Background: Effective undergraduate education is required to enable newly qualified doctors to safely care for patients with palliative care and end-of-life needs. The status of palliative care teaching for UK medical students is unknown.

Aim: To investigate palliative care training at UK medical schools and compare with data collected in 2000.

Design: An anonymised, web-based multifactorial questionnaire.

Settings/participants: Results were obtained from palliative care course organisers at all 30 medical schools in 2013 and compared with 23 medical schools (24 programmes) in 2000.

Results: All continue to deliver mandatory teaching on ‘last days of life, death and bereavement’. Time devoted to palliative care teaching time varied (2000: 6–100 h, mean 20 h; 2013: 7–98 h, mean 36 h, median 25 h). Current palliative care teaching is more integrated. There was little change in core topics and teaching methods. New features include ‘involvement in clinical areas’, participation of patient and carers and attendance at multidisciplinary team meetings.
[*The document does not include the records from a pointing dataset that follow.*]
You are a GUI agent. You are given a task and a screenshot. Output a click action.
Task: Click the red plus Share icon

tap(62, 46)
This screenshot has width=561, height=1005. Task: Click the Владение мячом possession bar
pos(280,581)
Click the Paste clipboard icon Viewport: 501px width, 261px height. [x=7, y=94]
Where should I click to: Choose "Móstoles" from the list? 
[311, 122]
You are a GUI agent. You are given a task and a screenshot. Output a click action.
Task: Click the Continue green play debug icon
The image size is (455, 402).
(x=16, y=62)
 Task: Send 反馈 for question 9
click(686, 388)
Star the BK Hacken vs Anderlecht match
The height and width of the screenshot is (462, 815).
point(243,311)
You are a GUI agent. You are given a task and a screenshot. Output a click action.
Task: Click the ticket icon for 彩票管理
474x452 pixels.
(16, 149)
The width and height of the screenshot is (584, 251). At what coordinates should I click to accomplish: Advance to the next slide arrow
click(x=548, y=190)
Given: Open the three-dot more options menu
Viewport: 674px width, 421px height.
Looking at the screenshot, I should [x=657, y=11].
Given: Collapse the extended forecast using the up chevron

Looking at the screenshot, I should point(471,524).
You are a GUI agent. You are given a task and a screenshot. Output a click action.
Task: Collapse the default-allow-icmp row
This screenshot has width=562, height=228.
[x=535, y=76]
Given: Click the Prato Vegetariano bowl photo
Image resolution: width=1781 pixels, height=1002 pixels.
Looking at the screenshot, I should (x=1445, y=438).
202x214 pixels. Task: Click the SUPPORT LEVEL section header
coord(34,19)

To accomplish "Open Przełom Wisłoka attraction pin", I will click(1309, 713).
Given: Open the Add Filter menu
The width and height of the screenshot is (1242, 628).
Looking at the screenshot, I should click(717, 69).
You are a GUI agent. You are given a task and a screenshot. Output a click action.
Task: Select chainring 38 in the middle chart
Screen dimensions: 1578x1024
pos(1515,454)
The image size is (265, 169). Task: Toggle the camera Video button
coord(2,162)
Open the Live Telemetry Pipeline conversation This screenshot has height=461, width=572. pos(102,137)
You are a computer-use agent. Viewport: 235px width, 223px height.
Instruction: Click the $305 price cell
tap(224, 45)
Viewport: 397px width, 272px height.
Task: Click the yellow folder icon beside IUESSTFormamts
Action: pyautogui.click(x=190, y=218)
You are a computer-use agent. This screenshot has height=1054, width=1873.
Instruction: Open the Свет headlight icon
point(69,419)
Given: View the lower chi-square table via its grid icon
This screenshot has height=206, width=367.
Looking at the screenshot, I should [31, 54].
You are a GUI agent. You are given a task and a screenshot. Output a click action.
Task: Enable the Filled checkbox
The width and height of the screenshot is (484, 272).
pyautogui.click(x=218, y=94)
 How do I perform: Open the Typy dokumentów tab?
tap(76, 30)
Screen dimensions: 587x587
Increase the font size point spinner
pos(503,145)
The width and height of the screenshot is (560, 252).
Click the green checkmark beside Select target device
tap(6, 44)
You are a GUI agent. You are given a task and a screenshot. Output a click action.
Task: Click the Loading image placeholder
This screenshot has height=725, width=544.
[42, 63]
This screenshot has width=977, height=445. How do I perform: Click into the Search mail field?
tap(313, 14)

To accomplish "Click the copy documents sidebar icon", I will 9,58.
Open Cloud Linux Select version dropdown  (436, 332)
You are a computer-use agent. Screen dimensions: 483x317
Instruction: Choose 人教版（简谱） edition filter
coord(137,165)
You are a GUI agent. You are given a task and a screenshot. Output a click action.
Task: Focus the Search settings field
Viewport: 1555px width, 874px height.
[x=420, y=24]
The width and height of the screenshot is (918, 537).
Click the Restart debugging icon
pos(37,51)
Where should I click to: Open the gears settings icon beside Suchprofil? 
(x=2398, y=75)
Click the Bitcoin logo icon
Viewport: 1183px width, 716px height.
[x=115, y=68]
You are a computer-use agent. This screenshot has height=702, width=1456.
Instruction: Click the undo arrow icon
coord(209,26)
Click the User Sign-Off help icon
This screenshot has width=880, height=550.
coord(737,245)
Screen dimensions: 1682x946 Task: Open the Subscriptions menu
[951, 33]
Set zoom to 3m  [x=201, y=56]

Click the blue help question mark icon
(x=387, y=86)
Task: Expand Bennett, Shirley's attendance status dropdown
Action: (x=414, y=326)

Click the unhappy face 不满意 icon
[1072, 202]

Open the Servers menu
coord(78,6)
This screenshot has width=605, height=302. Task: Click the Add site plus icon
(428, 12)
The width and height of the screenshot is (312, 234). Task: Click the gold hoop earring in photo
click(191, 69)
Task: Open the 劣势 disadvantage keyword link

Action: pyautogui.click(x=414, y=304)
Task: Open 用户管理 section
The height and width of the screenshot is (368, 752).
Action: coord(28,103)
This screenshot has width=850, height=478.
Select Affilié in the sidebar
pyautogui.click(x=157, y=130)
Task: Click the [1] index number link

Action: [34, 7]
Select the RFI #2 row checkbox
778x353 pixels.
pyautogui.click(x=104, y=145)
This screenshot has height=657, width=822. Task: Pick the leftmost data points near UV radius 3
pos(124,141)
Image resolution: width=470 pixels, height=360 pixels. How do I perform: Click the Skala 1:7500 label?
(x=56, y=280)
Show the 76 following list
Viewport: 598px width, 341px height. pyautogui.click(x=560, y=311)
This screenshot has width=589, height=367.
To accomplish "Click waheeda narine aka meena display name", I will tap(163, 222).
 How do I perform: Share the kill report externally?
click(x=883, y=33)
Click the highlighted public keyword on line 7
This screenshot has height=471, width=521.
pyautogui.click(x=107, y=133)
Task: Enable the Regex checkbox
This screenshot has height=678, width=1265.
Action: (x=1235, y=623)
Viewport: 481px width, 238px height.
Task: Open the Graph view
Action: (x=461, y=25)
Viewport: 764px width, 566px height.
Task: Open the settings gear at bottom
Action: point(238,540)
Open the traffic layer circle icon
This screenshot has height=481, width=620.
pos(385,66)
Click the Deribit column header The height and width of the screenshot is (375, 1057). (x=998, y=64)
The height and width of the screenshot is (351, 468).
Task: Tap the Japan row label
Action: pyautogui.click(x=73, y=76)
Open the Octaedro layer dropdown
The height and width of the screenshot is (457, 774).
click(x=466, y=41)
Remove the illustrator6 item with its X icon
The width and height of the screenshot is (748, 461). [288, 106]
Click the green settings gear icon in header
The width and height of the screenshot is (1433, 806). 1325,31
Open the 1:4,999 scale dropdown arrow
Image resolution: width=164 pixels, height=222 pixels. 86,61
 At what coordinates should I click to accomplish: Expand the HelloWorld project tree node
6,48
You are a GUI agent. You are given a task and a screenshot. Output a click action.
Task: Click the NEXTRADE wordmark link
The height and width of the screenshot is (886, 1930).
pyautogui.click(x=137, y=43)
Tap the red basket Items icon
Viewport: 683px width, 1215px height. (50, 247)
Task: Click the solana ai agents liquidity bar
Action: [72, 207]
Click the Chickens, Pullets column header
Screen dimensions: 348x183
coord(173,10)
Hospice visits are offered (22/24 (92%) vs 27/30 (90%)) although they do not always involve patient contact. There has been an increase in students’ assessments (2000: 6/24, 25% vs 2013: 25/30, 83%) using a mixture of formative and summative methods. Some course organisers lack an overview of what is delivered locally.

Conclusion: Undergraduate palliative care training continues to evolve with greater integration, increased teaching, new delivery methods and wider assessment. There is a trend towards increased patient contact and clinical involvement. A minority of medical schools offer limited teaching and patient contact which could impact on the delivery of safe palliative care by newly qualified doctors.